The Businesses With the Best (and Worst) Customer Service

Few things annoy consumers more than bad customer service. Unfortunately, satisfaction with service has not improved since the 1970s, according to research from Arizona State University. Despite allocating more resources to address the problem, most companies have yet to get smart about how to make effective changes, frequently falling short when it comes to actually improving customer experiences.

Certain types of businesses have a better track record when it comes to receiving and dealing with formal complaints, and the same is true for providing customer assistance and support. The BBB says its number of customer complaints is down from previous years because customers have grown more proactive about who they do business with in the first place. Customer service is just one piece of total customer satisfaction, but it’s one that’s very important to consumers, with 88% of people surveyed by the Consumer Reports National Research Center reporting at least one customer service interaction in the past year.

To help you determine which businesses are most reliable at providing decent customer service, we’re bringing you the results of Consumer Reports’ survey of 22 industries. The customer service ratings shed light on the companies and industries you can count on for support, as well as the ones that tend to be more problematic. Credit unions came out on top, beating out big banks and scoring 90 points out of a possible 100 on the customer satisfaction scale.
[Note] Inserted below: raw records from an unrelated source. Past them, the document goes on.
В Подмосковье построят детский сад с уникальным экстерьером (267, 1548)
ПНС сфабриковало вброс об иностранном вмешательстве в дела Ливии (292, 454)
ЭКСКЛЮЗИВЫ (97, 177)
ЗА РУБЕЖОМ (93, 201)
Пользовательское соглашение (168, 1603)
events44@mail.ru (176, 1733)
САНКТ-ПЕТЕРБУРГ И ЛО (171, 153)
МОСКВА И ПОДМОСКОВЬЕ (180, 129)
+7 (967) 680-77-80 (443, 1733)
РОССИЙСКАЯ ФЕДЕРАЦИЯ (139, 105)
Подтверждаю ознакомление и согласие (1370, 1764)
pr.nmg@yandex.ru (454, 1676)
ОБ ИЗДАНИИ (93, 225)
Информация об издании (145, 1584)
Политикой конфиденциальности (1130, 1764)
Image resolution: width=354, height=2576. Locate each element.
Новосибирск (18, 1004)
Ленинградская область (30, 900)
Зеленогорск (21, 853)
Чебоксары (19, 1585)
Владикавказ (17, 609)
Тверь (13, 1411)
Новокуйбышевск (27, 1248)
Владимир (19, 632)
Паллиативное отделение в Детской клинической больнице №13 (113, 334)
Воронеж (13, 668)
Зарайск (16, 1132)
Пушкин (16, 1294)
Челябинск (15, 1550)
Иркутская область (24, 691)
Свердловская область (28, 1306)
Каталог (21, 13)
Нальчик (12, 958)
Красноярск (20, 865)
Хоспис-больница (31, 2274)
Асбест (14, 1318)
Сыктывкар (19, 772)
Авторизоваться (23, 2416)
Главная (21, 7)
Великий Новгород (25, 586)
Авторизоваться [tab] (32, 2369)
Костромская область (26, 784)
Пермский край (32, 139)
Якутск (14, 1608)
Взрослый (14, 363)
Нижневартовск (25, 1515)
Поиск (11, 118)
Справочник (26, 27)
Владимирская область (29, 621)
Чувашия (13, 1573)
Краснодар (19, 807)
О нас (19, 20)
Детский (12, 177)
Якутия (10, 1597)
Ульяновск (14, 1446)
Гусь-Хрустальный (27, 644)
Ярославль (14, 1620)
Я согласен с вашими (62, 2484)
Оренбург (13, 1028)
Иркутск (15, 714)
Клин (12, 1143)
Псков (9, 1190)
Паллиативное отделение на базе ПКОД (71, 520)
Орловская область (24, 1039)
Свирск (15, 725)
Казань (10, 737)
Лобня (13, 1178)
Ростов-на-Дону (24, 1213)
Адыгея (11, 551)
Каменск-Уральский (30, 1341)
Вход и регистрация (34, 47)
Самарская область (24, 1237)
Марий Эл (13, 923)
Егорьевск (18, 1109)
The 5 best industries for customer service

Source: iStock

Source: iStock

5. Fast food restaurants

  • Reader score: 84
  • Barometer: Politeness, speed of service
  • Best service: Chick-Fil-A; Papa Murphy’s

4. Pharmacies

  • Reader score: 85
  • Barometer: Staff courtesy, helpfulness
  • Best service: Wegmans; Health Mart; Independents; Raley’s Bi-Mart; Medicine Shoppe; Kaiser Permanente; Smith’s Food and Drug; Publix; Stop & Shop; Hy-Vee; Costco; Sam’s Club; Hannaford; Kmart; Albertson’s

3. Brokerage firms

  • Reader score: 86
  • Barometer: Service
  • Best service: Vanguard; USAA; Betterment; T Rowe Price; Charles Schwab

2. Auto insurance

  • Reader score: 86
  • Barometer: Claims satisfaction
  • Best service: USAA; Amica; NJM; Auto Club Insurance Association

1. Credit unions

  • Reader score: 90
  • Barometer: Service
  • Best service: Schoolsfirst FCU; Wings Financial CU; Randolph-Brooks FCU

The 2 worst industries for customer service (tie)

Source: iStock

Source: iStock

Computer tech support

  • Reader score: 64
  • Barometer: Phone support
  • Best service: Apple
  • Worst service: HP/Compaq

 Appliance repairers

  • Reader score: 64
  • Barometer: Phone support
  • Best service: Independent local stores
  • Worst service: Sears; KitchenAid; LG; Frigidaire; Maytag; Whirlpool; Samsung

Computer tech support and appliance repairers tied for the worst industries for customer service, and other notable low scorers were phone, Internet, and TV providers. Among the top irritants that survey respondents reported, the most common factors leading to severe annoyance were “can’t get a live person on the phone,” “customer service is rude or condescending,” and “disconnected.” Fortunately, if you have a customer service question for a company that you expect will be frustrating to deal with, there are some steps you can take to mitigate common issues.

How to prevent bad customer service

As part of its analysis, Consumer Reports asked for the advice of career customer-service experts, including Consumer Reports’ “acquisition” pros, who pose as regular consumers to sign up for services and buy products for testing purposes. The customer service strategies that work for these experienced super-users, whether on the job or at home, just might work for you too. The number one tip they had for everyday customers was to pick up the phone. Real-time assistance tends to be more efficient and useful than email.

If you are afraid of falling into the dreaded circle of hell of automated menu options and transfers, try a website like Get Human to find the proper number in the first place. Experts also suggest the old trick of pressing “0.” If that doesn’t work, you might try choosing the prompt for “sales,” “place an order,” or “customer retention,” where agents are more eager to please and might get you the help you need faster. When things don’t go your way, remember to show empathy for the rep on the other end of the line, and kindly ask for the same understanding in return. Check out the full list for more tips.

Whatever happens, always keep a detailed record of your customer service interactions.